2002 - Les plasticiens de la lettre

Valère-Marie Marchand

Valère-Marie Marchand, Les ouvriers du signe, calligraphie en culture musulmane (Courbevoie, Paris: ACR Publishing, 2002), pp. 277–83.


 

 
 
Les plasticiens de la lettre

 

      A leur sujet, on ne parle plus de calligraphie, mais d'un tracé dont le sens et les formes sont sans cesse réinventés. Ils sont peintres, poètes, sculpteurs ou graveurs. Ils associent aux caractères arabes des références plastiques, et récupèrent des signes qui sont passés de date. Ils recyclent aussi bien la cursive du style naskhi que des lambeaux d'écriture coufique. Ils sont des cinq continents et sont plutôt réfractaires aux déchiffrements. Ils pensent que la toile est comme une page blanche et que les traits expriment des instants différemment colorés. Ils aiment aussi la culture lettriste, les phrases écrites pour ne rien dire, les graphismes non disciplinés, et le mot à mot des enfants. Ils vivent le temps présent et voyagent parfois dans le passé. Leurs rêves ne sont jamais immobiles et leurs routes sont toujours au bord du mouvement. Leurs calligraphies — à l'exception de celles qui se revendiquent comme telles — sont riches de prétextes, et leur voyage s'apparente toujours à la surface de la toile. Ils ont délaissé le parchemin pour la peinture sur chevalet et ils ont découvert que le cadre du tableau était aussi un alphabet. Ils n'appartiennent à aucun mouvement, mais ils ont institué un esthétisme vocal, une expression où les moyens mis en œuvre sont toujours au service de la trace. Ils ont laissé à la couleur un espace autonome et ils offrent à l'écriture la possibilité de se mettre à l'épreuve.
 
 
 
Nja Mahdaoui
 
     On le rencontre aux quatre coins du monde et on l'a vu jadis dans les ateliers libres de Carthage, puis sur les bancs de l'École du Louvre. De sa formation en auditeur libre, Nja Mahdaoui a reçu un goût pour les disciplines hors-normes et une certaine faculté à garder son indépendance. Ses escales en Europe de l'Est l'on amené à l'étude des matériaux précieux, à la technique de l'enluminure et de la dorure, et sa passion pour les Mille et une Nuits l'a conduit sur les rivages de la mythologie. Intervenant sur papier, sur parchemin, sur laiton ou sur polystyrène, Nja Mahdaoui mêle à loisir différentes techniques, intègre volontiers l'infiniment grand dans l'infiniment petit et met en scène des graphèmes, hors processus explicatif. Son écriture est une graphie détournée de sa fonction première, une parole purement visuelle et sans autre attache qu'une lecture globale. Reprenant à son compte une idée typiquement musulmane, et selon laquelle la vie échappe à toute représentation, Nja Mahdaoui orchestre ses partitions dans de vastes compositions abstraites. II se rapproche en cela, et comme l'a si bien dit Marie-Geneviève Guesdon, de certains calligraphes arabes qui, dès le Xlle siècle, exploraient l'écriture hors de ses retranchements.

_Données_.
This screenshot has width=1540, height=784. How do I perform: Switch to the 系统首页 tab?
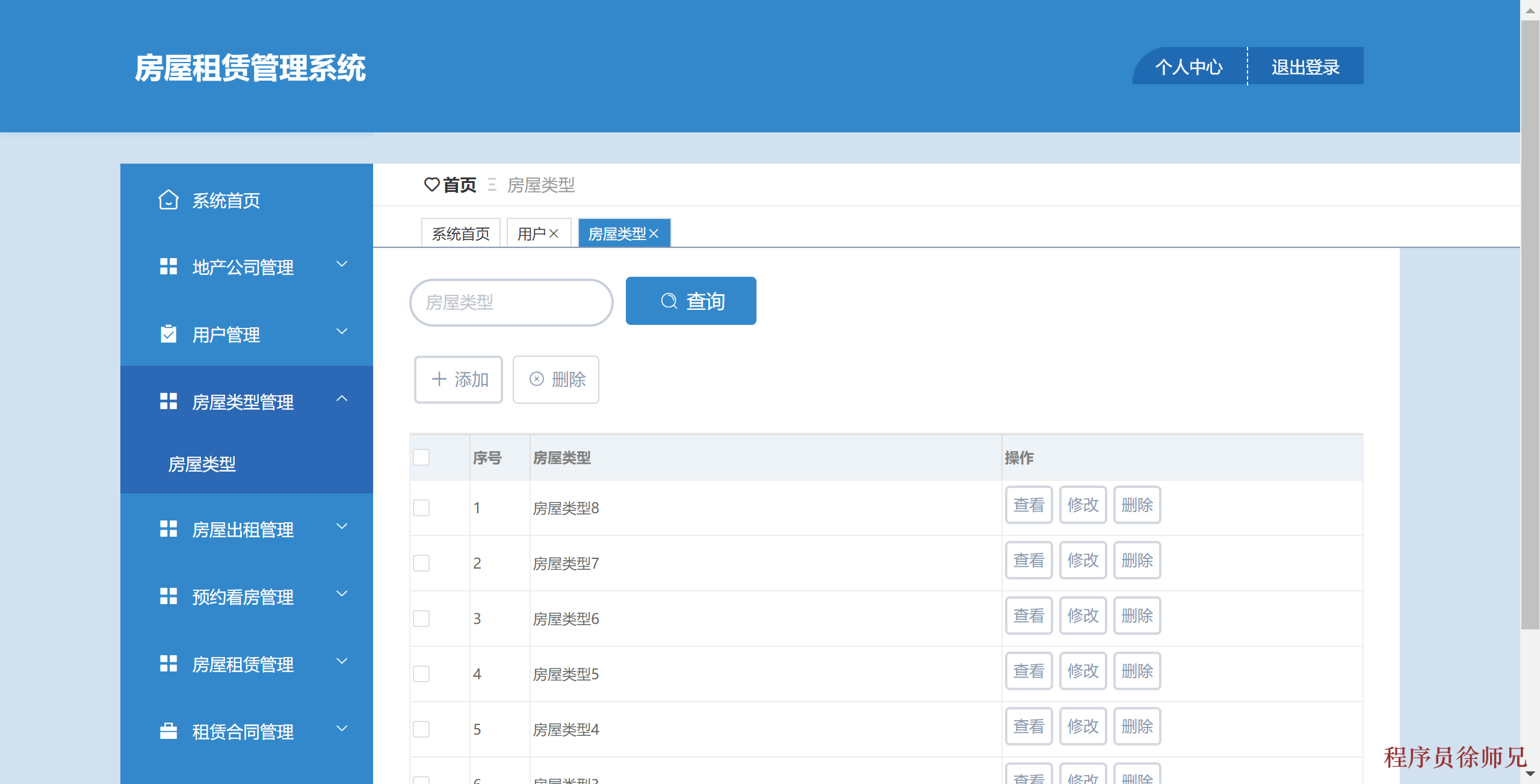pos(460,233)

_Consigne_. Reprenez la rédaction du texte consacré aux plasticiens de la lettre juste après sa dernière phrase.

_Réponse_.
     S'inspirant volontiers des cultures lointaines, Nja Mahdaoui a une prédilection pour les textures énigmatiques, comme les rouleaux des moines bouddhistes ou les talismans éthiopiens. Revendiquant par ailleurs son appartenance au continent africain, Nja Mahdaoui agit à la manière du conteur, en rebondissant de page en page, puis en laissant à la lettre, et à ce qu'elle véhicule, le soin de ses présages. Attentif aux œuvres littéraires et à tout ce qui, d'une manière ou d'une autre, aide à leur redécouverte, il dit qu'un texte n'a pas besoin d'images pour exister et que l'illustration — si toutefois elle est nécessaire — ne peut être que suggestive. Il insère ainsi à l'intérieur de ses calligraphies plusieurs grilles de lecture, plusieurs approches, toutes différentes les unes des autres, plusieurs regards qui se déplacent de part en part... Prenant à revers le principe de l'illustration, l'artiste abandonne volontiers l'aspect linéaire du texte pour un chemin graphique peu à peu recréé.
     Parlant non pas de calligraphie mais d'interprétation graphique, Nja Mandaoui magnifie le verbe sans en déflorer le sens et se garde bien d'expliquer ce qui, selon lui, relève du mystère. S'inspirant de l'art du vitrail et même de la dorure sur cuivre (très fréquente en pays arabes), il sait pertinemment qu'un graphisme n'existe jamais seul et qu'il doit, avant de nous parler, être traversé par la lumière. Le recours à la couleur et à différents aperçus chromatiques se substitue, pour lui, à la nécessité de la figuration et remplace de ce tait toute tentative d'explication. Appréciant par ailleurs la technique du collage, Nja Mandaoui peut avoir recours à des montages, à des découpages ou à des mises en scène graphiques.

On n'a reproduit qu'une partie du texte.